I think I am confused as to how the Caffe framework works because I've never seen/used it before. If someone could explain how this logic works step-by-step that would be great.
I already know the basics of Backpropagation so you may assume I already know how it works.
Here is a link to the article itself...https://codewords.recurse.com/issues/five/why-do-neural-networks-think-a-panda-is-a-vulture
I'm going to show you how to do the basics of generating an adversarial image in TF, to apply that to an already learned model you might need some adaptations.
The code blocks work well as blocks in a Jupyter notebook if you want to try this out interactively. If you don't use a notebook, you'll need to add plt.show() calls for the plots to show and remove the matplotlib inline statement. The code is basically the simple MNIST tutorial from the TF documentation, I'll point out the important differences.
First block is just setup, nothing special ...
from __future__ import absolute_import
from __future__ import division
from __future__ import print_function
# if you're not using jupyter notebooks then comment this out
%matplotlib inline
import matplotlib.pyplot as plt
import numpy as np
from tensorflow.examples.tutorials.mnist import input_data
import tensorflow as tf
Get MNIST data (it is down from time to time so you might need to download it from web.archive.org manually and put it into that directory). We're not using one hot encoding like in the tutorial because by now TF has nicer functions to calculate the loss that don't need the one hot encoding anymore.

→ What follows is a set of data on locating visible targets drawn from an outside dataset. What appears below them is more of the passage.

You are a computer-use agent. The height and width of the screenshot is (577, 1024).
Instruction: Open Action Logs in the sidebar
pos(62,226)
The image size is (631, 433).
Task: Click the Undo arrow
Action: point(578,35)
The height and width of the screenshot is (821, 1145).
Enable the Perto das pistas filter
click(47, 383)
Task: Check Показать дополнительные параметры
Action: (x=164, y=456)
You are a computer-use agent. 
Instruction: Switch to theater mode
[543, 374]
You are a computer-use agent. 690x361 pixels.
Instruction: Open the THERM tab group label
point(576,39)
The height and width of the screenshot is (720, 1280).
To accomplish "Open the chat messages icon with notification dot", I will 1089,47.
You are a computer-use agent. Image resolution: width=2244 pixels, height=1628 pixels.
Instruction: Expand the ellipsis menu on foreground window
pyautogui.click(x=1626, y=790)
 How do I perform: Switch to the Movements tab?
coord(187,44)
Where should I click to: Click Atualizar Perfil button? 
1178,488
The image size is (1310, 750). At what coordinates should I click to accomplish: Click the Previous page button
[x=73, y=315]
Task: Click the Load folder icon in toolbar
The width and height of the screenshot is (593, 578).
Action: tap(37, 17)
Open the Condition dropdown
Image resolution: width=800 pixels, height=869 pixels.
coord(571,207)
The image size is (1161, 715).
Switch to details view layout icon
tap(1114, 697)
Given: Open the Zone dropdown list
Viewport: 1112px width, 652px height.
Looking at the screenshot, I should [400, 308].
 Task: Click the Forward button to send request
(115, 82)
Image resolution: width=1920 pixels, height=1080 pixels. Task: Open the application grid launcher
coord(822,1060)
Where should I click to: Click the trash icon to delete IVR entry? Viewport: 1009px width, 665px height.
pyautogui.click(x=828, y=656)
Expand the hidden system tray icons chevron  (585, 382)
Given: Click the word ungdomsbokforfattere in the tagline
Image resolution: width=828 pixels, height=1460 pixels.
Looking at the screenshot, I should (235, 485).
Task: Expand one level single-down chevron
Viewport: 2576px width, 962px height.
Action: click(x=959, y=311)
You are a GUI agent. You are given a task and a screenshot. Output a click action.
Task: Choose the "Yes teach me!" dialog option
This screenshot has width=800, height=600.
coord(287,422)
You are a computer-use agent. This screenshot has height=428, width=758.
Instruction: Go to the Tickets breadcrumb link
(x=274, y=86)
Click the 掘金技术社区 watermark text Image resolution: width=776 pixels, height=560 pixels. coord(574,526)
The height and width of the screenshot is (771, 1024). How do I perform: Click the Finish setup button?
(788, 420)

mnist = input_data.read_data_sets('/tmp/tensorflow/mnist/input_data')
In the next block we are doing something "special". The input image tensor is defined as a variable because later we want to optimize with regard to the input image. Usually you would have a placeholder here. It does limit us a bit here because we need a definite shape so we only feed in one example at a time. Not something you want to do in production, but for teaching purposes it's fine (and you can get around it with a little more code). Labels are placeholders like normal.
input_images = tf.get_variable("input_image", shape=[1,784], dtype=tf.float32)
input_labels = tf.placeholder(shape=[1], name='input_label', dtype=tf.int32)
Our model is a standard logistic regression model like in the tutorial. We only use the softmax for visualization of results, the loss function takes plain logits.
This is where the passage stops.